BRUBAKER: It's very conscious, especially in the art. For one thing, that's some of the things that Sean does best, darkness and shadows, smoky barrooms. And for the interiors, he's been going for an almost European style, taking my script and adding more panels to almost every page, to really get into the characters and their expressions, and to also box them in, I think. The cover for the first issue is me forcing Sean to go for a Robert McGinnis look, though, with all those loose lines and rendering. On the next few covers, he tries to maintain the same mood and feel, but it looks more like his style, I think, and I actually like them better than the first one, in some ways. But I really wanted us, right out of the gate, to leap off the shelves as something that looked different from the average comic cover. And Sean came up with the idea of making each one a wraparound, which I think is brilliant, because it gives him more space to show off. I wanted the entire design to look like an old crime novel, right down to the logos and dead space, but Sean shot that down, rightly. He said he didn't mind if there was a bit of a retro vibe to the way the packaging was, but he didn't want to just ape old designs. That's why we've got such a leaping out at you logo, and our names are there in bold.

SPURGEON: You're using a very rigid three-tier structure, with a lot of variation in each tier. So many comics get a lot of power out of full-page or two-thirds page panels -- why did you make the choice you did?
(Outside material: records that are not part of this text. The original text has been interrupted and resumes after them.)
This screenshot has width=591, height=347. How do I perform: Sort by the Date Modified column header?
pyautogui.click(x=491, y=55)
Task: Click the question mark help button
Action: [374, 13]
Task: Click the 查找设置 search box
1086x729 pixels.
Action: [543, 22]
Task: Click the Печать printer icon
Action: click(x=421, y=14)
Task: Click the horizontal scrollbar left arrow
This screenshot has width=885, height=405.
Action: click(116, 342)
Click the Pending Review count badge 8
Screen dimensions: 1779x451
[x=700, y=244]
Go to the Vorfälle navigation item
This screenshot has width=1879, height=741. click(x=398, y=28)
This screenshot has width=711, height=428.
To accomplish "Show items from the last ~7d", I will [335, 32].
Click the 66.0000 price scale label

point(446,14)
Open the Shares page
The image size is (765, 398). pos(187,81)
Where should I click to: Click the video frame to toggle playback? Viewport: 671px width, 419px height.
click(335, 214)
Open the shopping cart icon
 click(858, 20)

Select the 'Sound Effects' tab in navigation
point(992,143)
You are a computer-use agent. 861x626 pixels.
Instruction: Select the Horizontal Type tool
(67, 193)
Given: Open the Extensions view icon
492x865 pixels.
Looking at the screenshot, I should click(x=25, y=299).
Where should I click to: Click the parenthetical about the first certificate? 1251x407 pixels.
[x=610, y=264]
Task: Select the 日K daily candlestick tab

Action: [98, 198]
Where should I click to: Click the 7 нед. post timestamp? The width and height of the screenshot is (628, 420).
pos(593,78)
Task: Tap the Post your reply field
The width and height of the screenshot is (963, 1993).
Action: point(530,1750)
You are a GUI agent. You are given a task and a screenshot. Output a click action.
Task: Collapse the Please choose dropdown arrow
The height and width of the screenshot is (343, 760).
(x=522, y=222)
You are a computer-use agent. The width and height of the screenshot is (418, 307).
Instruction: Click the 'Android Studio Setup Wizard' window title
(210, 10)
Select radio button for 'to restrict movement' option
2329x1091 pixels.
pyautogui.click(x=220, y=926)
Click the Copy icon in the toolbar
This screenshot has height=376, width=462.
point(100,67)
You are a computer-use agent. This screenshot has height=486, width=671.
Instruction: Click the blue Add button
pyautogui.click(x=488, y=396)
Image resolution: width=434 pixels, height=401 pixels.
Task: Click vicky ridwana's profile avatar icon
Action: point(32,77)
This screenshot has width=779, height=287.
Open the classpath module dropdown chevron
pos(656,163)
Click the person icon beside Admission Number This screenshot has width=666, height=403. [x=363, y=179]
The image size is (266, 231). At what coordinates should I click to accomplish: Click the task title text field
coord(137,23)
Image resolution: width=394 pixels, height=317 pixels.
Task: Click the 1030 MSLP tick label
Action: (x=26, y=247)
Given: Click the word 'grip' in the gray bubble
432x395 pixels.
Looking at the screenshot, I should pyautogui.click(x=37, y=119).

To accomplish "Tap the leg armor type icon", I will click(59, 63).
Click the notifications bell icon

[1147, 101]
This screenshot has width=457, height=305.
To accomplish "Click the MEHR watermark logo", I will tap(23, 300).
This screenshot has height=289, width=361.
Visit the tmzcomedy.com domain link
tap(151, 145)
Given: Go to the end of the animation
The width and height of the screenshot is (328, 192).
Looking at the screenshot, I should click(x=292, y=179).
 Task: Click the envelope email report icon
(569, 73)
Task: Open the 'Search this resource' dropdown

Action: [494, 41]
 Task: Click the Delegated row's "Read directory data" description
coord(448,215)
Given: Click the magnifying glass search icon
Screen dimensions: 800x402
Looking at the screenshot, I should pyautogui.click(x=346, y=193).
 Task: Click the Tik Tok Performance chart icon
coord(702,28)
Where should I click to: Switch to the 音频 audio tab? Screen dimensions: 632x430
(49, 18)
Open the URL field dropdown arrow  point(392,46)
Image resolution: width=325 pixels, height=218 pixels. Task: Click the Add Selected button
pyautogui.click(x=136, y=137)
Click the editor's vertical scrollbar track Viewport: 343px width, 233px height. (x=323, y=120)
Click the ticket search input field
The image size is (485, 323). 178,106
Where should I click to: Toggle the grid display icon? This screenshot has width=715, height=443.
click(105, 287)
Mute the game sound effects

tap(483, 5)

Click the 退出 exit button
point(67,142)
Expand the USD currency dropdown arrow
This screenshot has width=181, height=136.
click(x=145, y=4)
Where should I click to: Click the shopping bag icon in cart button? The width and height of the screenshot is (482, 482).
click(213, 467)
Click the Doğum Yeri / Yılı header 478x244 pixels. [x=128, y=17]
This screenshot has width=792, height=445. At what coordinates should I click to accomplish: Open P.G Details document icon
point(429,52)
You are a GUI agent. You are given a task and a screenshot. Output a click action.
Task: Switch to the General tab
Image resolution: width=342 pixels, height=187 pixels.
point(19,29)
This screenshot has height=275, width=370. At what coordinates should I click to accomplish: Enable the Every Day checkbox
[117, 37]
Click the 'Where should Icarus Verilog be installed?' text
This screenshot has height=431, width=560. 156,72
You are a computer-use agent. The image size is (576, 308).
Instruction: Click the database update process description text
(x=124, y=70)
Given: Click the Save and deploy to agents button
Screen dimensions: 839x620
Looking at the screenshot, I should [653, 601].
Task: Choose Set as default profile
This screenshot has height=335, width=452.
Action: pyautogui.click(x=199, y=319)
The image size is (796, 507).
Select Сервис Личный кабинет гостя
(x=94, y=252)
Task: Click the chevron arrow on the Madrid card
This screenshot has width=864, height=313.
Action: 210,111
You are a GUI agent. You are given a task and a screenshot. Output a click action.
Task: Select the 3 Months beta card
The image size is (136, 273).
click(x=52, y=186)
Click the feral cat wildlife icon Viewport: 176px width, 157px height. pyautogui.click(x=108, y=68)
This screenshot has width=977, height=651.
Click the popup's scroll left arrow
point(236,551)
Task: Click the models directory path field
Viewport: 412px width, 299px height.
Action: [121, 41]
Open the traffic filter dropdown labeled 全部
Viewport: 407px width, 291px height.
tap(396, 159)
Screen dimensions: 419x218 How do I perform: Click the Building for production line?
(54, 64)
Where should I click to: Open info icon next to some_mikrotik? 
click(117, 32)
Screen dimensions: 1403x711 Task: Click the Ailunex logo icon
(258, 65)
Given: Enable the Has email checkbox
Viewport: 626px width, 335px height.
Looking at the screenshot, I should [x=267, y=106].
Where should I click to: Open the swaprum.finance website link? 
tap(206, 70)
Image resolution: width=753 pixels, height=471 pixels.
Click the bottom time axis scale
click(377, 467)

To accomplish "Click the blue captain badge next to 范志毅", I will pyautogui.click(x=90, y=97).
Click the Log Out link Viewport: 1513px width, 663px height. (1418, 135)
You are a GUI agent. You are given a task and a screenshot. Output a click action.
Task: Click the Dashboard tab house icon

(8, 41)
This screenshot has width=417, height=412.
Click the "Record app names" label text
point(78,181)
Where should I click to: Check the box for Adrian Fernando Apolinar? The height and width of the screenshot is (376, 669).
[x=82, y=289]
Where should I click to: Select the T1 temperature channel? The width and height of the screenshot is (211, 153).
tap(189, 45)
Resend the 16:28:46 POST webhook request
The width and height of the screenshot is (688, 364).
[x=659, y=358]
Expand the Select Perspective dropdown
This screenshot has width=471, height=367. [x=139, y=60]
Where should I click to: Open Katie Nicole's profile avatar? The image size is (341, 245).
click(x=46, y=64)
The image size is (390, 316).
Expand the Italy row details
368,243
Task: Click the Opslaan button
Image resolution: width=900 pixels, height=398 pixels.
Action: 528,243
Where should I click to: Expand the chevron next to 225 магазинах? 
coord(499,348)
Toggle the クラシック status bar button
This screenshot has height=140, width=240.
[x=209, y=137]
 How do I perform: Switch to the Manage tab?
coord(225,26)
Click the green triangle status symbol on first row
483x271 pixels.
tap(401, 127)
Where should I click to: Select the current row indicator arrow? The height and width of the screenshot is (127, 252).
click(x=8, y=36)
BRUBAKER: To try to fit in as much story as possible into each issue. It's a more European idea, probably, but I think it works well for a story like this. Sean decided to stick with the three tiered structure, though, which is different from the free-flowing layouts he used previously, and I think that tight structure actually makes his work jump out more. And that grid structure is so adaptive to what you want to do, while at the same time being easy for anyone to understand, even the comics neophyte.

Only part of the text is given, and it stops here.